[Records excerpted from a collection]
=== Begin Enclosure ===

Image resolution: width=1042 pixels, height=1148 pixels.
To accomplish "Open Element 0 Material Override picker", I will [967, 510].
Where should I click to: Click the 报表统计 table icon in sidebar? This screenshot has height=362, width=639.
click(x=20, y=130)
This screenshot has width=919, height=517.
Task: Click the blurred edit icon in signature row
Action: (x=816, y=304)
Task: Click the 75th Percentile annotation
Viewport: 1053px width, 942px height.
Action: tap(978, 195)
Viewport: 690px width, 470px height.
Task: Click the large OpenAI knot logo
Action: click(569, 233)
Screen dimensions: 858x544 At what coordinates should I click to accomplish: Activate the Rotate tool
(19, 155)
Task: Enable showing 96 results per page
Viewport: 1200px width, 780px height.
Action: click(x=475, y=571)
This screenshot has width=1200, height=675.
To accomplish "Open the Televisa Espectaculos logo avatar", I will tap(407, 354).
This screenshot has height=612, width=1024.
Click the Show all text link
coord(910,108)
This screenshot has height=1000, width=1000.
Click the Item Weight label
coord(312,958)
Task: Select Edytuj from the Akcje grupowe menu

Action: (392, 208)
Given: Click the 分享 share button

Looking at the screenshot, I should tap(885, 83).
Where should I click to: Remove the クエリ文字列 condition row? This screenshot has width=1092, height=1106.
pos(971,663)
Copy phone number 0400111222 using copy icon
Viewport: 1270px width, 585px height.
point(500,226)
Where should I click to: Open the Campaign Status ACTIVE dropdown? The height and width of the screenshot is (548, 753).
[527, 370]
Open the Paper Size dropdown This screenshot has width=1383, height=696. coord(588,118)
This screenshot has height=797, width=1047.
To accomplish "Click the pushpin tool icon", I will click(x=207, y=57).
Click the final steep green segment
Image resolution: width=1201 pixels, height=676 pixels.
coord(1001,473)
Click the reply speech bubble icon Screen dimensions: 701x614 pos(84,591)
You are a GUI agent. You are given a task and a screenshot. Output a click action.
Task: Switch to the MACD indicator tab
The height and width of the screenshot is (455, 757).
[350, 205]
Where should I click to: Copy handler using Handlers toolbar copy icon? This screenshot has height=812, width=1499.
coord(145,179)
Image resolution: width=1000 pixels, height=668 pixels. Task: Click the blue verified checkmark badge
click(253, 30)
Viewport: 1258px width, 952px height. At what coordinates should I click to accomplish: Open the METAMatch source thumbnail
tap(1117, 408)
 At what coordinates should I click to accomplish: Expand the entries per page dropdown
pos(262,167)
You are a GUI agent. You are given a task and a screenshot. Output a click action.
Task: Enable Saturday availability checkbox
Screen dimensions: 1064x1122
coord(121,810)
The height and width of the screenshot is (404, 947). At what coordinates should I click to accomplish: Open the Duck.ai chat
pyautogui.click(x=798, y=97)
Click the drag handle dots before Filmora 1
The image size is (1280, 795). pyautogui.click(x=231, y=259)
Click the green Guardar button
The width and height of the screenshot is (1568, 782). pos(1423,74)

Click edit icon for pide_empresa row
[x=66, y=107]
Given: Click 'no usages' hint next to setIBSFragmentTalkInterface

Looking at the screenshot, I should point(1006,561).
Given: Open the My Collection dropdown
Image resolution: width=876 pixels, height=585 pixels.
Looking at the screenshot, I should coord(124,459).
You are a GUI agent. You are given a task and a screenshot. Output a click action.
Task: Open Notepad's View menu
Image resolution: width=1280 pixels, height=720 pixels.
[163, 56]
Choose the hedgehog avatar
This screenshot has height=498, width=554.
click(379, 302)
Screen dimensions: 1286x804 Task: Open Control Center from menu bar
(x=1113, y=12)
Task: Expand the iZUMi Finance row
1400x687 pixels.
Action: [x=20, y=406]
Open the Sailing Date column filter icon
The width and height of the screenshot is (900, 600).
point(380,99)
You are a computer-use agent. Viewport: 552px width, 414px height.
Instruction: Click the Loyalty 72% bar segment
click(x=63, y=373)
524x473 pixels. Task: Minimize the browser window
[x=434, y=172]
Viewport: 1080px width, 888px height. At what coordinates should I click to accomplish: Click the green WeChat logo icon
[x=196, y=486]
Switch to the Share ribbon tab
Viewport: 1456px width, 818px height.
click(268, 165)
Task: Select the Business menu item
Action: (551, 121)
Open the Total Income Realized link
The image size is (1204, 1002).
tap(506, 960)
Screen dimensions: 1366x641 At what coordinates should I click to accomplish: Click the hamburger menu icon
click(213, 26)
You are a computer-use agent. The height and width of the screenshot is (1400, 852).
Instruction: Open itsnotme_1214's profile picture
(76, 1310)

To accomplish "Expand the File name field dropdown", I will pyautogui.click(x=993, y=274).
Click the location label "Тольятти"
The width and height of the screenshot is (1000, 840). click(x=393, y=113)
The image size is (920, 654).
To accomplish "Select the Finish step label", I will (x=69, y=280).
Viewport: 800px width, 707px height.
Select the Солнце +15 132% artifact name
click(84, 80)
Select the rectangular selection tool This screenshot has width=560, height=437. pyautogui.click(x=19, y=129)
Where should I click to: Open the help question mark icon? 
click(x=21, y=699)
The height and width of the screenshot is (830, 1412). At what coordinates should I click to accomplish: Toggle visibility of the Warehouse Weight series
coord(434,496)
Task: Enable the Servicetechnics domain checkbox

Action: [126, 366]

=== End Enclosure ===

* **Exercise objective**: An exact repetition of the data above is all that is needed.

* **Exercise output**:
Image resolution: width=1042 pixels, height=1148 pixels.
To accomplish "Open Element 0 Material Override picker", I will [967, 510].
Where should I click to: Click the 报表统计 table icon in sidebar? This screenshot has height=362, width=639.
click(x=20, y=130)
This screenshot has width=919, height=517.
Task: Click the blurred edit icon in signature row
Action: (x=816, y=304)
Task: Click the 75th Percentile annotation
Viewport: 1053px width, 942px height.
Action: tap(978, 195)
Viewport: 690px width, 470px height.
Task: Click the large OpenAI knot logo
Action: click(569, 233)
Screen dimensions: 858x544 At what coordinates should I click to accomplish: Activate the Rotate tool
(19, 155)
Task: Enable showing 96 results per page
Viewport: 1200px width, 780px height.
Action: click(x=475, y=571)
This screenshot has width=1200, height=675.
To accomplish "Open the Televisa Espectaculos logo avatar", I will tap(407, 354).
This screenshot has height=612, width=1024.
Click the Show all text link
coord(910,108)
This screenshot has height=1000, width=1000.
Click the Item Weight label
coord(312,958)
Task: Select Edytuj from the Akcje grupowe menu

Action: (392, 208)
Given: Click the 分享 share button

Looking at the screenshot, I should tap(885, 83).
Where should I click to: Remove the クエリ文字列 condition row? This screenshot has width=1092, height=1106.
pos(971,663)
Copy phone number 0400111222 using copy icon
Viewport: 1270px width, 585px height.
point(500,226)
Where should I click to: Open the Campaign Status ACTIVE dropdown? The height and width of the screenshot is (548, 753).
[527, 370]
Open the Paper Size dropdown This screenshot has width=1383, height=696. coord(588,118)
This screenshot has height=797, width=1047.
To accomplish "Click the pushpin tool icon", I will click(x=207, y=57).
Click the final steep green segment
Image resolution: width=1201 pixels, height=676 pixels.
coord(1001,473)
Click the reply speech bubble icon Screen dimensions: 701x614 pos(84,591)
You are a GUI agent. You are given a task and a screenshot. Output a click action.
Task: Switch to the MACD indicator tab
The height and width of the screenshot is (455, 757).
[350, 205]
Where should I click to: Copy handler using Handlers toolbar copy icon? This screenshot has height=812, width=1499.
coord(145,179)
Image resolution: width=1000 pixels, height=668 pixels. Task: Click the blue verified checkmark badge
click(253, 30)
Viewport: 1258px width, 952px height. At what coordinates should I click to accomplish: Open the METAMatch source thumbnail
tap(1117, 408)
 At what coordinates should I click to accomplish: Expand the entries per page dropdown
pos(262,167)
You are a GUI agent. You are given a task and a screenshot. Output a click action.
Task: Enable Saturday availability checkbox
Screen dimensions: 1064x1122
coord(121,810)
The height and width of the screenshot is (404, 947). At what coordinates should I click to accomplish: Open the Duck.ai chat
pyautogui.click(x=798, y=97)
Click the drag handle dots before Filmora 1
The image size is (1280, 795). pyautogui.click(x=231, y=259)
Click the green Guardar button
The width and height of the screenshot is (1568, 782). pos(1423,74)

Click edit icon for pide_empresa row
[x=66, y=107]
Given: Click 'no usages' hint next to setIBSFragmentTalkInterface

Looking at the screenshot, I should point(1006,561).
Given: Open the My Collection dropdown
Image resolution: width=876 pixels, height=585 pixels.
Looking at the screenshot, I should coord(124,459).
You are a GUI agent. You are given a task and a screenshot. Output a click action.
Task: Open Notepad's View menu
Image resolution: width=1280 pixels, height=720 pixels.
[163, 56]
Choose the hedgehog avatar
This screenshot has height=498, width=554.
click(379, 302)
Screen dimensions: 1286x804 Task: Open Control Center from menu bar
(x=1113, y=12)
Task: Expand the iZUMi Finance row
1400x687 pixels.
Action: [x=20, y=406]
Open the Sailing Date column filter icon
The width and height of the screenshot is (900, 600).
point(380,99)
You are a computer-use agent. Viewport: 552px width, 414px height.
Instruction: Click the Loyalty 72% bar segment
click(x=63, y=373)
524x473 pixels. Task: Minimize the browser window
[x=434, y=172]
Viewport: 1080px width, 888px height. At what coordinates should I click to accomplish: Click the green WeChat logo icon
[x=196, y=486]
Switch to the Share ribbon tab
Viewport: 1456px width, 818px height.
click(268, 165)
Task: Select the Business menu item
Action: (551, 121)
Open the Total Income Realized link
The image size is (1204, 1002).
tap(506, 960)
Screen dimensions: 1366x641 At what coordinates should I click to accomplish: Click the hamburger menu icon
click(213, 26)
You are a computer-use agent. The height and width of the screenshot is (1400, 852).
Instruction: Open itsnotme_1214's profile picture
(76, 1310)

To accomplish "Expand the File name field dropdown", I will pyautogui.click(x=993, y=274).
Click the location label "Тольятти"
The width and height of the screenshot is (1000, 840). click(x=393, y=113)
The image size is (920, 654).
To accomplish "Select the Finish step label", I will (x=69, y=280).
Viewport: 800px width, 707px height.
Select the Солнце +15 132% artifact name
click(84, 80)
Select the rectangular selection tool This screenshot has width=560, height=437. pyautogui.click(x=19, y=129)
Where should I click to: Open the help question mark icon? 
click(x=21, y=699)
The height and width of the screenshot is (830, 1412). At what coordinates should I click to accomplish: Toggle visibility of the Warehouse Weight series
coord(434,496)
Task: Enable the Servicetechnics domain checkbox

Action: [126, 366]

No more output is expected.